DATA SHOWN:
★ ★ ★ ★ ★ ★ ★
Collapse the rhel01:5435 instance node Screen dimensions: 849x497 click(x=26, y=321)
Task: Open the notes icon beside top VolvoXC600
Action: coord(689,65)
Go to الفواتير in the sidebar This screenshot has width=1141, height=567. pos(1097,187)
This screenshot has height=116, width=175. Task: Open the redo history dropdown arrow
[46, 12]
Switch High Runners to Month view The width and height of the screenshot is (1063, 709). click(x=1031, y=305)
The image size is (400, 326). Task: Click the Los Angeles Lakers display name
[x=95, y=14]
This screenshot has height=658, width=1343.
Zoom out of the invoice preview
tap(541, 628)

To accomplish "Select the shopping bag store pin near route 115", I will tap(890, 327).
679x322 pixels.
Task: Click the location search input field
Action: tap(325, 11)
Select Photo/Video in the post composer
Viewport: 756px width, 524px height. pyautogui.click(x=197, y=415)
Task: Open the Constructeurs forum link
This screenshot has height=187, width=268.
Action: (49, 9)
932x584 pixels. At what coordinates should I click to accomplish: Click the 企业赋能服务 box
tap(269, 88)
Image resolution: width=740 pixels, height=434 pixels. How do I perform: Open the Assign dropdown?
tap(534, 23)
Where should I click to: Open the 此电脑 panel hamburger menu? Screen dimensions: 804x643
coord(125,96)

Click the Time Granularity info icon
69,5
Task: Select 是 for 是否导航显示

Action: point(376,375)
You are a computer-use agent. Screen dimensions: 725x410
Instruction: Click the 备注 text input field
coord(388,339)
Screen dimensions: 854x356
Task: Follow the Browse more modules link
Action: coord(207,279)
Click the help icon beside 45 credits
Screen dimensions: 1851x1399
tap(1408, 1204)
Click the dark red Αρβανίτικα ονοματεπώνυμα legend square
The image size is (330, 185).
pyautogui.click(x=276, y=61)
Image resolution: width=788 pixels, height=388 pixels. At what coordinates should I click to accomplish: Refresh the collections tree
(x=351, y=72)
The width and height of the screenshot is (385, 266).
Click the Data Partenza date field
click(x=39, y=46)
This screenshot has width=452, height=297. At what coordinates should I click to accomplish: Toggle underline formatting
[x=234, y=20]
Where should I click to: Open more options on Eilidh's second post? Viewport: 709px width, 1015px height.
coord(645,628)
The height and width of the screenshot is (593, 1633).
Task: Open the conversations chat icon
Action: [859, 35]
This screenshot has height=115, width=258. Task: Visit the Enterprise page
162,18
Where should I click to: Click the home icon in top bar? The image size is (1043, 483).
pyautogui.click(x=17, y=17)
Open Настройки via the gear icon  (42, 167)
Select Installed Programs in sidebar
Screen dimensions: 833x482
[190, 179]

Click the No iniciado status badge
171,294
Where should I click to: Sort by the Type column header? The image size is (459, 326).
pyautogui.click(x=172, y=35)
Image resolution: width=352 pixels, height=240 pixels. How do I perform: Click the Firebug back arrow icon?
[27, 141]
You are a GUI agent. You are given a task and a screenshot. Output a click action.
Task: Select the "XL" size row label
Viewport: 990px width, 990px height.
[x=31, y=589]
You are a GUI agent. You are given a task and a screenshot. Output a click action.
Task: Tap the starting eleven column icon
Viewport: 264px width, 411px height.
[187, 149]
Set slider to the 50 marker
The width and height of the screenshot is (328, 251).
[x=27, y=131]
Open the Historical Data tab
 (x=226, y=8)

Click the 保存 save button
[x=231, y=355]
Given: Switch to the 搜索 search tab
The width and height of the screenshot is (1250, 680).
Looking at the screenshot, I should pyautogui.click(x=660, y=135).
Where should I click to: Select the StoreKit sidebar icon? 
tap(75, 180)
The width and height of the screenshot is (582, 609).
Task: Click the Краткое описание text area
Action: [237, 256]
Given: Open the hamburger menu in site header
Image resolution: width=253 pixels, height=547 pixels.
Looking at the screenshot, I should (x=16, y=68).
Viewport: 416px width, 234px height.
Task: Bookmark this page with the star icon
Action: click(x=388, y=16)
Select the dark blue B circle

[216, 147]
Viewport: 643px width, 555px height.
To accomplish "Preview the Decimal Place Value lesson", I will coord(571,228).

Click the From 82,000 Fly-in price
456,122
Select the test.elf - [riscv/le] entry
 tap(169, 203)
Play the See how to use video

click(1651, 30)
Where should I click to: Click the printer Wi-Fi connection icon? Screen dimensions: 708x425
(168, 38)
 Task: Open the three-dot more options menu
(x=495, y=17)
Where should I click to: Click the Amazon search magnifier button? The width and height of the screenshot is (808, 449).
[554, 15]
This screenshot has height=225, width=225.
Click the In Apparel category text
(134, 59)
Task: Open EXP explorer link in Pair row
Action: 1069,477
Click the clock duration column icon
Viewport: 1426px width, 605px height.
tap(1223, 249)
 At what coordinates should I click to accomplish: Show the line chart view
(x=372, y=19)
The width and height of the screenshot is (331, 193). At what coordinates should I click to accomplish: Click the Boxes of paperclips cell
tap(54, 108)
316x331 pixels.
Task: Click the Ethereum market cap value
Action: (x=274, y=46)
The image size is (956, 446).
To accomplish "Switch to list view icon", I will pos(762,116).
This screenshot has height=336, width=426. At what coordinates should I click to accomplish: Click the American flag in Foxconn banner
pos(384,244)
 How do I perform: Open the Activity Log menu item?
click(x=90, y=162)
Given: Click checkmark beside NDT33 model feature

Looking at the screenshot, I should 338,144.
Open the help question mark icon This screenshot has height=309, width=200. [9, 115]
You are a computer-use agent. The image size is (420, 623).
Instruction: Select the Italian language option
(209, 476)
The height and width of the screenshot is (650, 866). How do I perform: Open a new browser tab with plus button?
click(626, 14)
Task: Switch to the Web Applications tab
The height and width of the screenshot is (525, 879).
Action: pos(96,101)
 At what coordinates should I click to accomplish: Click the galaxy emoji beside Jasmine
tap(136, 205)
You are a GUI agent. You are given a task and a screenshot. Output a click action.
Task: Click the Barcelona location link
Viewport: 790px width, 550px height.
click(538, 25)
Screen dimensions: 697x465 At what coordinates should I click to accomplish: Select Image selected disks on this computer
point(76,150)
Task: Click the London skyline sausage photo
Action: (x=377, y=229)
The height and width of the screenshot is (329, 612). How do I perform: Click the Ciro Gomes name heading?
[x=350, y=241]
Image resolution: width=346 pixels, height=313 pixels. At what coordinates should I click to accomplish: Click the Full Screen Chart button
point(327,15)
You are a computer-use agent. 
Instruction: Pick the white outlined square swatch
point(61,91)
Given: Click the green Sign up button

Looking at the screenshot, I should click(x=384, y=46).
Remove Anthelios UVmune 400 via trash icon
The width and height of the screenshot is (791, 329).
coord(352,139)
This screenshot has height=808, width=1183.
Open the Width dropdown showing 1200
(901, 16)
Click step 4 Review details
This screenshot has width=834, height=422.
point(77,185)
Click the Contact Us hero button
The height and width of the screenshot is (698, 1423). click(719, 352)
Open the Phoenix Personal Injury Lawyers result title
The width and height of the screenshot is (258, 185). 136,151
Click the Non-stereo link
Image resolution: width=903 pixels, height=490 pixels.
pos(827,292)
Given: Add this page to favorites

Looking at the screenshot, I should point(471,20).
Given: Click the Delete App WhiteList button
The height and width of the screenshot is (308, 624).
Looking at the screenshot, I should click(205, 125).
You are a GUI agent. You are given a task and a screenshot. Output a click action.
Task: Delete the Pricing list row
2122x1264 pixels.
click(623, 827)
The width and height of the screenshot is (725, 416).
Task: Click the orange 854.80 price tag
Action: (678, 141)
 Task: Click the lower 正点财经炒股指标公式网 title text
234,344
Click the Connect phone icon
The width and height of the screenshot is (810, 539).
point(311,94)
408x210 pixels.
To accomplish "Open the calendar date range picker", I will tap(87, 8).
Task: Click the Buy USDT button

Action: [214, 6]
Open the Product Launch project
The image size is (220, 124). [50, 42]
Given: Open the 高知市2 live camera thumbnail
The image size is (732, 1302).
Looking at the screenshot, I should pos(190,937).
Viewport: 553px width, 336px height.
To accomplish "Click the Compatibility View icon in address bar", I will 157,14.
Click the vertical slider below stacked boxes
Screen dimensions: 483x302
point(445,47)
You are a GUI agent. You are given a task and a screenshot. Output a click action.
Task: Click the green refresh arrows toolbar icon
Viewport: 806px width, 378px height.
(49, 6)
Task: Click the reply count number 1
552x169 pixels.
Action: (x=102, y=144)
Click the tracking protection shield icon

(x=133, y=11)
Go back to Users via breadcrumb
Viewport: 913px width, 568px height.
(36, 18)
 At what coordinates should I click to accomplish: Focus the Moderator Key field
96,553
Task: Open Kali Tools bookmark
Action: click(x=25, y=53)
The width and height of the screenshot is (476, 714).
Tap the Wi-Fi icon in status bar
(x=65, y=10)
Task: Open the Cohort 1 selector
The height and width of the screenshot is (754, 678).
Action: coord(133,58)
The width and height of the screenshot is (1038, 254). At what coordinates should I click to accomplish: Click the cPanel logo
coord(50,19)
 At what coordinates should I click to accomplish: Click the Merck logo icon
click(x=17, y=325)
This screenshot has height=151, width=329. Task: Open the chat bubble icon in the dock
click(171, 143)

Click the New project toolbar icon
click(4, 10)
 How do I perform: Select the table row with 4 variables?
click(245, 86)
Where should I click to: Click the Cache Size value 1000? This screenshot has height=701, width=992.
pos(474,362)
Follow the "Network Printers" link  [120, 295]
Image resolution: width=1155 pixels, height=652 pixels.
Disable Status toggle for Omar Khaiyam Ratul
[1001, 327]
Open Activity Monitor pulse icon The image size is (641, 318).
★ ★ ★ ★ ★ ★ ★
PROBLEM REQUIREMENTS:
In the records, which lines mention the word "Switch"? Copy those lines.

TASK RESPONSE:
Switch High Runners to Month view The width and height of the screenshot is (1063, 709). click(x=1031, y=305)
Given: Switch to the 搜索 search tab
To accomplish "Switch to list view icon", I will pos(762,116).
Task: Switch to the Web Applications tab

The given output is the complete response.